I can live without the Facebook. I can mange without Google’s search, but given my inability to drive, I simply cannot survive without Uber. (FWIW: Uber or Lyft are interchangeable because most drivers these days are affiliated with both the services.) As a service it is a much needed improvement over the cab services, which were my primary mode of transportation. Uber is more reliable, faster and the cars are cleaner.

It is just better — and taxi companies don’t quite understand that better is just better. All cabs even today are smelly, hard to hail, and also more expensive. They are the opposite of better. In case you were wondering why I am going on singing praises of Uber, get ready for the plot twist.Much as I love Uber and its convenience, I hate what it is doing to the fabric of modern San Francisco (and perhaps other cities.). The ease of car hailing means our roads are packed with cars driven by folks with mediocre driving skills and limited sense of civic duties. Who cares about lanes, or traffic flows, when it is time to pick up a rider. The cars stop in middle of the road to let off a rider. Drivers make illegal turns because the Uber system routes them that way or at the request of a hurried rider.

The mapping infrastructure used by Uber to offer directions to its drivers is worse than Mapquest. It is hardly a surprise that most of them are constantly peering into the app screen or checking out Waze to find a better way. As a passenger, sitting in back of an Uber X is like playing Russian Roulette with someone else pulling the trigger.

As a pedestrian, things have gotten worse. Today, while walking to work — about a 5 minute walk from home, I got (nearly) hit, three times. It is not a special occasion. Speeding Ubers & Lyfts screech to a halt, scaring the bejesus out of you, especially when you are walking wearing headphones. My point is that convenience and speed are not a zero-sum game. Ironically don’t expect city to do anything about it. Ed Resiken, director of SF MTA had this to say in a chat with The Chronicle.

“There is no telling exactly how many of these ride-hailing vehicles are now operating on the streets of San Francisco, because these so-called sharing companies refuse to share their data with us. But we know there’s been a huge infusion of vehicles. I can see the traffic impact on Muni with my own eyes. I ride the trains or buses every day. And riding on a full, rush-hour N-Judah train, it will suddenly come to a dead stop because an Uber car has pulled in front of the train to pick up a passenger. It’s horribly frustrating for commuters. I hear complaints from passengers all the time and from small-business owners. They ask, ‘Why can’t you do something about this?’”


The state PUC has usurped regulatory authority over TNCs from the cities and is doing a terrible job of it. “The PUC has no means of enforcing anything as far as I can see,” he said. The state commission routinely ignores San Francisco’s pleas to regulate Uber and Lyft, Reiskin said. “It’s obvious that these companies have well-funded lobbies in Sacramento.”

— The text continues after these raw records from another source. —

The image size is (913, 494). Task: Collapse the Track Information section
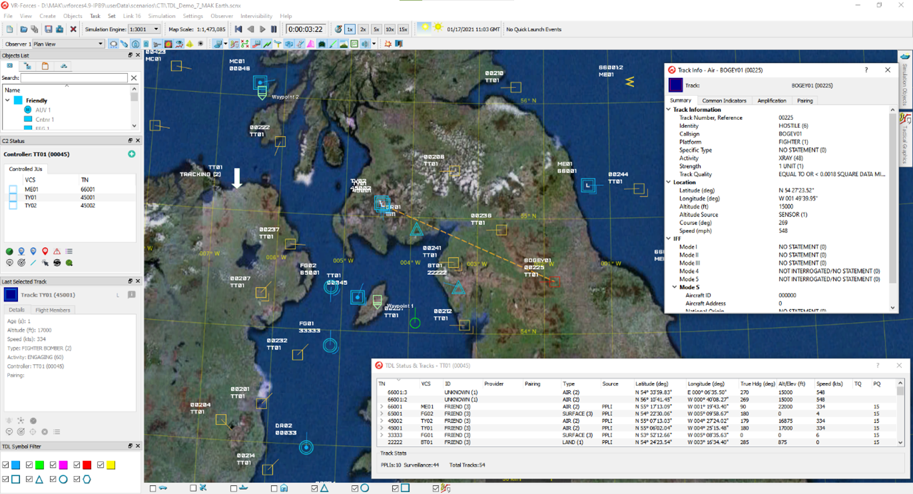point(669,110)
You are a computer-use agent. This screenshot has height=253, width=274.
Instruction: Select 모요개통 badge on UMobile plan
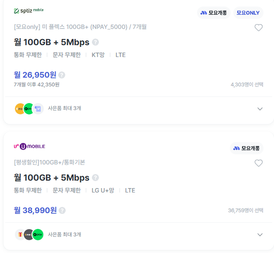pyautogui.click(x=246, y=148)
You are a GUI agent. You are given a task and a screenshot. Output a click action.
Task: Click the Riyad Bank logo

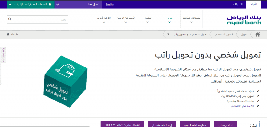point(244,20)
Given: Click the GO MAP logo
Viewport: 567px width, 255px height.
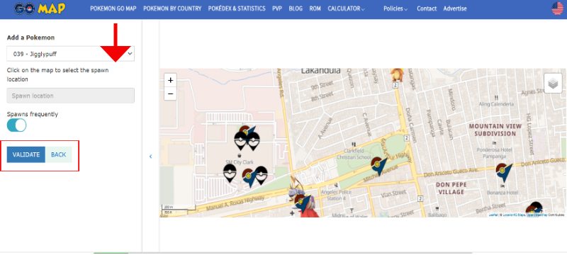Looking at the screenshot, I should click(40, 9).
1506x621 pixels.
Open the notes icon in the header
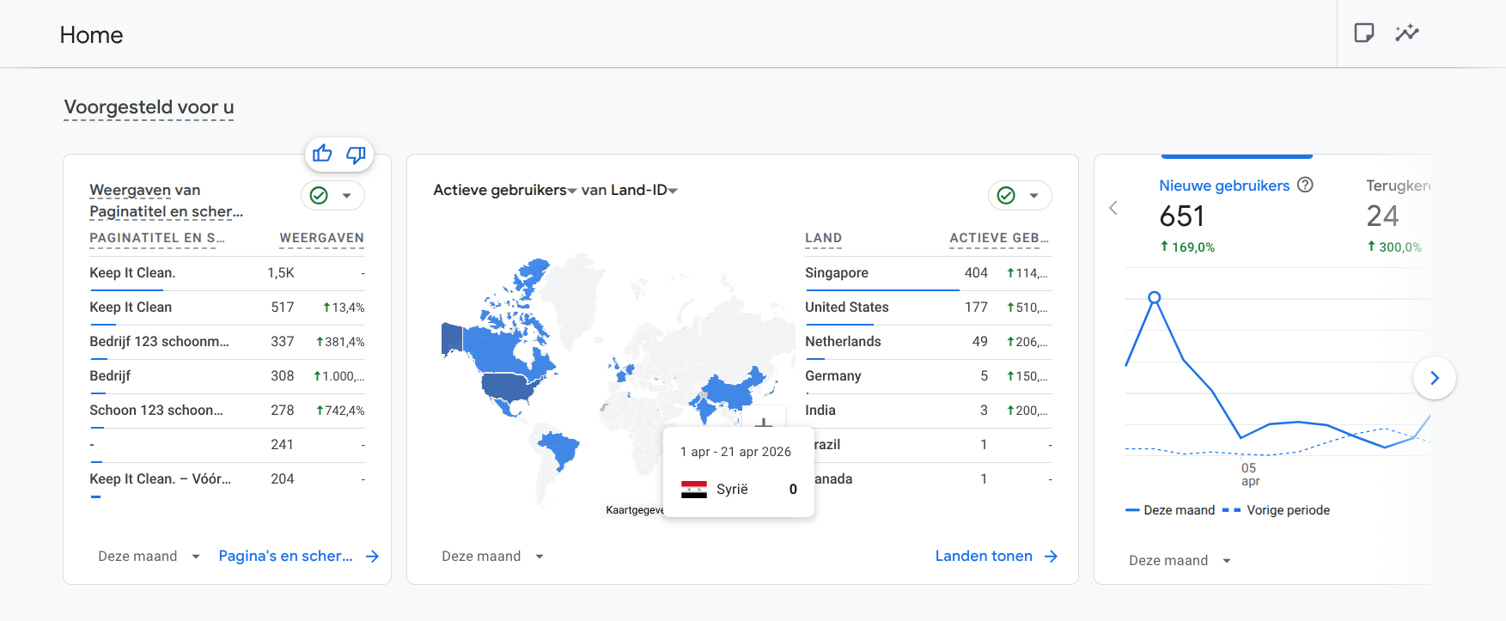1363,33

The newspaper in a report noted that, “Uber and Lyft drivers account for about 170,000 trips on a typical workday” or about “15 percent of all vehicular traffic in the city.” Another news report pointed out that, “from April 1 to June 30, San Francisco police issued 2,656 traffic violations in the city’s downtown areas, and of those, 1,723 — or nearly 65 percent — went to Lyft and Uber drivers.”

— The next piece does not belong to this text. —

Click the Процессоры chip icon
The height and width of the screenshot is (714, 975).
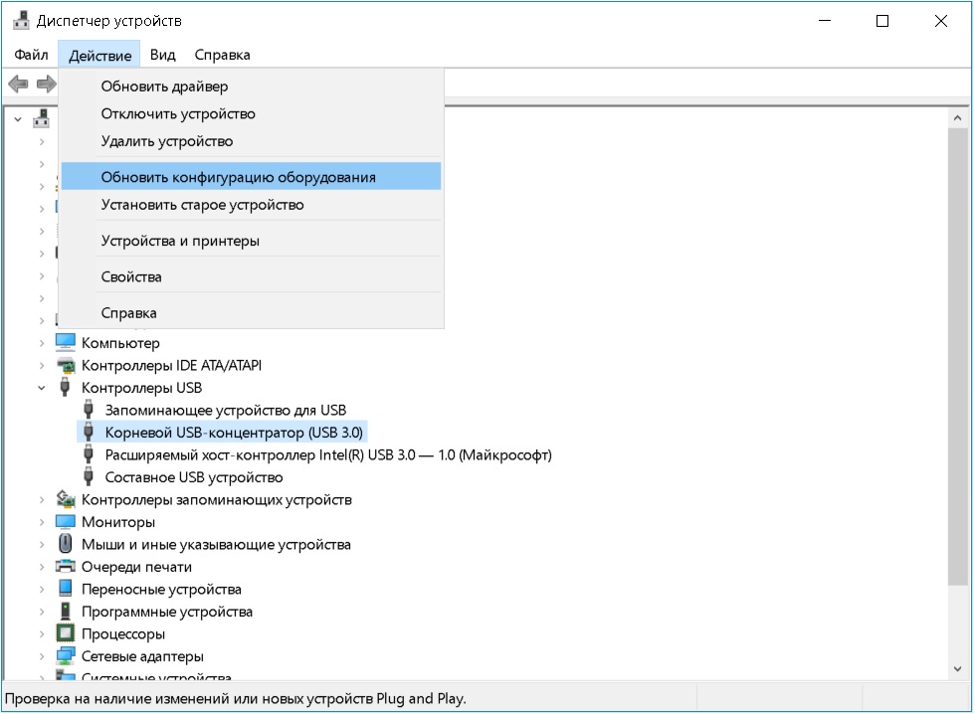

Given the lack of active policing in San Francisco, it shouldn’t come as a shock to anyone that the numbers in reality would actually be astonishingly large when taken across the city. It is time to face the facts: we need regulations to prevent these services from running amok, and ruining the civic infrastructure. They have had ten year runaway of being innovators who lived in the legal grey zones.

So the bottom line is that we need to think of ways to improve this situation — Uber & Lyft cannot shy away from their civic duties and play a role, by curtailing behavior and making roads safer for one and all — pedestrians, bikers, their riders, other cars on the road and drivers themselves. Uber and Lyft are making walking (or riding a bike) like playing a game of frogger! Your turn Dara. I am told you are more caring than the guy you replaced. Do you want to discuss? We can order food on UberEats and chew the fat about what is clearly a problem.